作者:果果是枚开心果
链接:https://zhuanlan.zhihu.com/p/20895858
来源:知乎
著作权归作者所有。商业转载请联系作者获得授权,非商业转载请注明出处。
谈吐风生,援笔立成
——生成式模型 选录
翻译:尹肖贻
校对:孙月杰
机器学习之中,以产生(/生成)式模型最为波云诡谲,近来多得学界巨擘青睐。现掬三则材料,翻译此处,以备讨论。
同仁多谙熟机器学习,朝乾而夕惕。此番多有班门弄斧之嫌;倘有不周之处,贻笑大方,望读者不吝赐教。
- 生成式模型的魔术
[Extraction] Understanding and Implementing Deepmind's DRAW Model
【取自】理解和实现Deepmind小组的DRAW模型
By Eric Jang
…We'd like to be able to draw samples c∼P, or basically generate new pictures of houses that may not even exist in real life. However, the distribution of pixel values over these kinds of images is very complex. Sampling the correct images needs to account for many long-range spatial and semantic correlations,
我们考虑这样的任务:尝试生成图中的建筑的图像。每个图像c~P,P代表某种代表“房子”的概率分布,可以是现实生活中的,也可以是虚构的。可是如何确定图片中每个像素的值,是极其复杂的。采样到正确的图像,需要许多大尺度空间或语义的联系,
such as:
Adjacent pixels tend to be similar (a property of the distribution of natural images)
The top half of the image is usually sky-colored
The roof and body of the house probably have different colors
Any windows are likely to be reflecting the color of the sky
The house has to be structurally stable
The house has to be made out of materials like brick, wood, and cement rather than cotton or meat
... and so on.
比方说:l 相邻像素倾向于相似(自然图像的一个性质);l 图像的上半部分往往是天空的颜色;l 房顶跟房体很可能颜色不一样;l 窗子很可能反射着天空的色彩;l 房子必须有坚固的结构;l 房子由瓦、木头、水泥什么的造出来的,而不是棉花、肉什么的;l ……

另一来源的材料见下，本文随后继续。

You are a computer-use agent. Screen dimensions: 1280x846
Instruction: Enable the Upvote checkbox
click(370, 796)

We need to specify these relationships via equations and code, even if implicitly rather than analytically (writing down the 360,000-dimensional equations for P).

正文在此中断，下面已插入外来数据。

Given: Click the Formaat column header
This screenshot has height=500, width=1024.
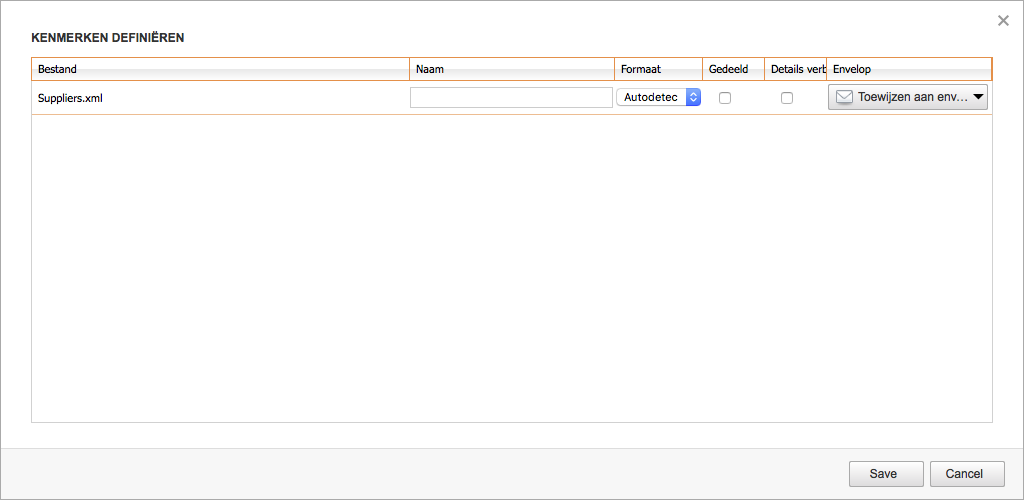Looking at the screenshot, I should click(658, 69).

我们把这些关系写成等式与代码,即使内隐的而非分析的(写成360,000维的等式来拟合概率分布P)【注:360000=600^2,是作者前文设定的图像大小】
Trying to write down the equations that describe "house pictures" may seem insane, but in the field of Machine Learning, this is an area of intense research effort known as Generative Modeling.

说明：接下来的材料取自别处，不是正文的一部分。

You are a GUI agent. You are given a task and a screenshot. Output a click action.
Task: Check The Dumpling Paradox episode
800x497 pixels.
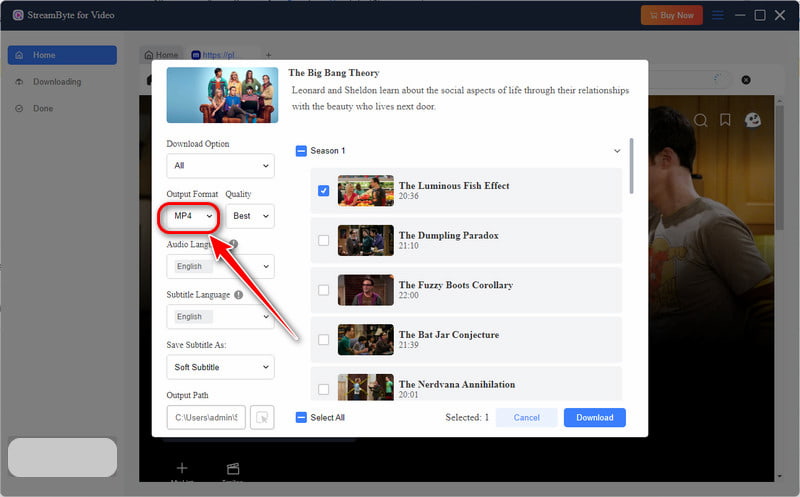tap(323, 240)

试图写出等式来描述“房舍图像”,乍看起来非常“疯狂”。在机器学习领域,这样“疯狂”地研究产生(或描述)图像规则的领域,叫做生成式建模。
Formally, generative models allow us to create observation data out of thin air by sampling from the joint distribution over observation data and class labels. That is, when you sample from a generative distribution, you get back a tuple consisting of an image and a class label.
确切地说,生成式模型让我们可以,通过在观测数据并分类标签的联合分布上采样的方式,从无到有地产生出观测数据(create observation data out of thin air)。换句话说,当我们在生成式模型的分布上采样,我们得到图像与其标签构成的元组。
This is in contrast to discriminative models, which can only sample from the distribution of class labels, conditioned on observations (you need to supply it with the image for it to tell you what it is). Generative models are much harder to create than discriminative models.
与判别式模型相对照,后者的采样空间是给定观测图像条件下的类别标签。(即,你需要告诉算法,图像里面是什么 )。从这个对比不难发现,建立生成式模型比判别式模型,难度大得多。
There have been some awesome papers in the last couple of years that have improved generative modeling performance by combining them with Deep Learning techniques. Many researchers believe that breakthroughs in generative models are key to solving ``unsupervised learning'', and maybe even general AI, so this stuff gets a lot of attention.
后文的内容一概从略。